Set down exactly the lines below, starting at the one that contains "Maximize the PM" and ending at the one that contains "Task: Click the Bildirim", with both of those lines included and nothing else.

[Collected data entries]
☆ ☆ ☆ ☆ ☆

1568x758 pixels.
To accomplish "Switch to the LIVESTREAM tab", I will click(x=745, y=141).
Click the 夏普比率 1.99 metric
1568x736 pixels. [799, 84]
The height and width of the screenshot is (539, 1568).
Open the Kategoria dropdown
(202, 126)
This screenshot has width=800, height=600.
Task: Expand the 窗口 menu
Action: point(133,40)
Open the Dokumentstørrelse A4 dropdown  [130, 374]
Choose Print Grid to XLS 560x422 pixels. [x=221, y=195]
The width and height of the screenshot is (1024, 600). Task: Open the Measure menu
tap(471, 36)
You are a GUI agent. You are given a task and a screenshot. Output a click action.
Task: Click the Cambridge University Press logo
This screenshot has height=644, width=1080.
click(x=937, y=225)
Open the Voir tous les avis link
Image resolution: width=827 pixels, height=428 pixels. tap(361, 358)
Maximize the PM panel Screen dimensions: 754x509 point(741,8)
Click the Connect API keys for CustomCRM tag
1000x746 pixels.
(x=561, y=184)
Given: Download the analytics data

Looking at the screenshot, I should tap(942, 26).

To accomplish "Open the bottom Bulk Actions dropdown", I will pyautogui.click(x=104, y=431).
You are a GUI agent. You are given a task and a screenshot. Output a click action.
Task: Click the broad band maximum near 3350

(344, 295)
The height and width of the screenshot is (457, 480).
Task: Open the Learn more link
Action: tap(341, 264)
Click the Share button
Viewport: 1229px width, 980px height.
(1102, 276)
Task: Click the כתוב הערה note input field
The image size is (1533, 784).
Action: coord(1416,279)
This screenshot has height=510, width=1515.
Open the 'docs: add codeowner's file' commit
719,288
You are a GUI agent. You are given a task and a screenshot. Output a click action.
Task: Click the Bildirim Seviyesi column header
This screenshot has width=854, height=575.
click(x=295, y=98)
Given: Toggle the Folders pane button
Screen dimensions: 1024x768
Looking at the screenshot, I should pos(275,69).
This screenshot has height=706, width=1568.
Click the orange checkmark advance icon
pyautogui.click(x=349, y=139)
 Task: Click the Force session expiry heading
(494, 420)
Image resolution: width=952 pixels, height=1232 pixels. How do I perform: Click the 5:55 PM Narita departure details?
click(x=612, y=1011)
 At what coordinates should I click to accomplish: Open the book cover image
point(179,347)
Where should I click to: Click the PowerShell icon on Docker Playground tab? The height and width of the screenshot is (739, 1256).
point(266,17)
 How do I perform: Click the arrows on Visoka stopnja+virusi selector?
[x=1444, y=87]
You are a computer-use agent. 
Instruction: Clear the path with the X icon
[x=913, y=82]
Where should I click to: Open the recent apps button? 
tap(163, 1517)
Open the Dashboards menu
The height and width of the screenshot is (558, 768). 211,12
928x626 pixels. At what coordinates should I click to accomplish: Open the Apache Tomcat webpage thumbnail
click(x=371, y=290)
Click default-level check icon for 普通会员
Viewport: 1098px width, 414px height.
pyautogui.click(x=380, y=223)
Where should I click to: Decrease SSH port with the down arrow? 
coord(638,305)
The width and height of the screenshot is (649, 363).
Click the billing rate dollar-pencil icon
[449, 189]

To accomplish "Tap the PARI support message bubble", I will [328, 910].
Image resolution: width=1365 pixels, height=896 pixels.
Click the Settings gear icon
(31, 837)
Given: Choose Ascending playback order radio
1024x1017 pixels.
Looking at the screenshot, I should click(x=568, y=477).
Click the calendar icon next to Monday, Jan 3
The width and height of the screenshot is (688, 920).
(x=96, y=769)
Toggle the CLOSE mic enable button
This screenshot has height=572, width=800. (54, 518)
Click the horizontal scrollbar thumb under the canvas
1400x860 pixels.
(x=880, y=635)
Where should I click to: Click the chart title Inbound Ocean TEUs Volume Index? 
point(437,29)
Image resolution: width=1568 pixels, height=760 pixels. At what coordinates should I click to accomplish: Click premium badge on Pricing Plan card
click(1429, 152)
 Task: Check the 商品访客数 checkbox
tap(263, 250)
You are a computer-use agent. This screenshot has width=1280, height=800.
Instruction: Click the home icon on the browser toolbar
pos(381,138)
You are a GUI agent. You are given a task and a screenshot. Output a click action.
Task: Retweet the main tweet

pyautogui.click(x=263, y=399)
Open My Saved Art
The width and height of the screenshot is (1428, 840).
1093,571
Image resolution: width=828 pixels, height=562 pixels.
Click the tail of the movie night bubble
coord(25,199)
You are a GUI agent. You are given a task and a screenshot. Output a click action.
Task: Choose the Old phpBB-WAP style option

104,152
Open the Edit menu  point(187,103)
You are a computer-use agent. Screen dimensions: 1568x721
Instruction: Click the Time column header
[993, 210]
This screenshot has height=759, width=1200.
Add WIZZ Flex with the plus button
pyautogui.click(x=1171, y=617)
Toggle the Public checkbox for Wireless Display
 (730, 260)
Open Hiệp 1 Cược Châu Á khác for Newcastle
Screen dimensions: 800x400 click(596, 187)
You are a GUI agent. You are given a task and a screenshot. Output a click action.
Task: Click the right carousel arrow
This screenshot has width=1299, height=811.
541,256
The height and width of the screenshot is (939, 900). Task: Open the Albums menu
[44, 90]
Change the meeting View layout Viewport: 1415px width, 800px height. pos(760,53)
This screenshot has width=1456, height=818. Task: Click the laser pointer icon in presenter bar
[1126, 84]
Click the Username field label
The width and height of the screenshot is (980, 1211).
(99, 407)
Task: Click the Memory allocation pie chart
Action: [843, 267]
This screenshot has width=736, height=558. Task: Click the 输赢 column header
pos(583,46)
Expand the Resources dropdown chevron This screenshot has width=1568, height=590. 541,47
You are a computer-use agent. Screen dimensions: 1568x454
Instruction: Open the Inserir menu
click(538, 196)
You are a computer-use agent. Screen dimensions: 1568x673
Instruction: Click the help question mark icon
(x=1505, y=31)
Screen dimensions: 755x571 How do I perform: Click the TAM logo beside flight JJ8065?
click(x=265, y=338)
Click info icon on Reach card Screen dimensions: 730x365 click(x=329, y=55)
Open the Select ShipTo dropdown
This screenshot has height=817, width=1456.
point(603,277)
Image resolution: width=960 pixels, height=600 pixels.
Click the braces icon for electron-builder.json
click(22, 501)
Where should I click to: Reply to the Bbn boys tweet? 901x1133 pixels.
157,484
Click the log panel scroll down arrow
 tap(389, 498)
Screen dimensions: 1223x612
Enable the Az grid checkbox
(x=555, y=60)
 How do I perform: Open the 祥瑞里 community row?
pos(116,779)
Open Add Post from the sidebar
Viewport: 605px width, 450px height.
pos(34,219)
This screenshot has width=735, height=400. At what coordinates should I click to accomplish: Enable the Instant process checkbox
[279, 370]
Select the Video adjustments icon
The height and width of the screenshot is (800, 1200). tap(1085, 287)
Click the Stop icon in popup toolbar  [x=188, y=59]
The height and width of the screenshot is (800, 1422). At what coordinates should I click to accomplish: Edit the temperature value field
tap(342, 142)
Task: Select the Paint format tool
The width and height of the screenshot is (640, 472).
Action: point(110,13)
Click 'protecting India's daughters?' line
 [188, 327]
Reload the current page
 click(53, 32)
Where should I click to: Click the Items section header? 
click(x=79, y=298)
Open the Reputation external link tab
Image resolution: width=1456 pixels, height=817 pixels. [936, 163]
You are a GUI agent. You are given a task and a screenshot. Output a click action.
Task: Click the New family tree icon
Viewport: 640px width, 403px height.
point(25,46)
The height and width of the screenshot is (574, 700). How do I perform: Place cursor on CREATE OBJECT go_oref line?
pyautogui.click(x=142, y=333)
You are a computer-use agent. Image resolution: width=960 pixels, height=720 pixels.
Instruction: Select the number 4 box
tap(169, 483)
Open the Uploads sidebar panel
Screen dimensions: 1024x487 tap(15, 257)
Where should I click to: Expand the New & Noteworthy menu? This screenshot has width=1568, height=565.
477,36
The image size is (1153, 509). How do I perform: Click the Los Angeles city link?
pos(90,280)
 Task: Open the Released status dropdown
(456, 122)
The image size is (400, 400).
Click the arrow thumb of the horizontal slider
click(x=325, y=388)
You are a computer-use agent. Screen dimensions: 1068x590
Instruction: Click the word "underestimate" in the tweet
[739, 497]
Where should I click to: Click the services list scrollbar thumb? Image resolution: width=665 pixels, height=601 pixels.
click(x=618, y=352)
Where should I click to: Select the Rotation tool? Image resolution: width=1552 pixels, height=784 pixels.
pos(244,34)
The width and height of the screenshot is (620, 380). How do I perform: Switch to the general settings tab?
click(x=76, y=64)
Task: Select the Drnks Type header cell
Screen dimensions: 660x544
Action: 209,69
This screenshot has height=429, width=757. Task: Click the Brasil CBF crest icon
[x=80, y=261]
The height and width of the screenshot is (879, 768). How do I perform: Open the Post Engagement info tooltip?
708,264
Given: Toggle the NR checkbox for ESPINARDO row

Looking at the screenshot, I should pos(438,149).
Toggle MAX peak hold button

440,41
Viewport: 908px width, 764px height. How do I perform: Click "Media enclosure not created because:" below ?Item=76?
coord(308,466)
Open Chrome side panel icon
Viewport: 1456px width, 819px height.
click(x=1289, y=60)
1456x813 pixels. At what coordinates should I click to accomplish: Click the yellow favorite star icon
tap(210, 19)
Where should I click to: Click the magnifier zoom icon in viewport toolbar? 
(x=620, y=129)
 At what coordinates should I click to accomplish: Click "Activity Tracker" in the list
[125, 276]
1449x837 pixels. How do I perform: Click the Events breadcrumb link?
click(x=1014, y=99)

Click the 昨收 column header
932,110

☆ ☆ ☆ ☆ ☆

Answer area →
Maximize the PM panel Screen dimensions: 754x509 point(741,8)
Click the Connect API keys for CustomCRM tag
1000x746 pixels.
(x=561, y=184)
Given: Download the analytics data

Looking at the screenshot, I should tap(942, 26).

To accomplish "Open the bottom Bulk Actions dropdown", I will pyautogui.click(x=104, y=431).
You are a GUI agent. You are given a task and a screenshot. Output a click action.
Task: Click the broad band maximum near 3350

(344, 295)
The height and width of the screenshot is (457, 480).
Task: Open the Learn more link
Action: tap(341, 264)
Click the Share button
Viewport: 1229px width, 980px height.
(1102, 276)
Task: Click the כתוב הערה note input field
The image size is (1533, 784).
Action: coord(1416,279)
This screenshot has height=510, width=1515.
Open the 'docs: add codeowner's file' commit
719,288
You are a GUI agent. You are given a task and a screenshot. Output a click action.
Task: Click the Bildirim Seviyesi column header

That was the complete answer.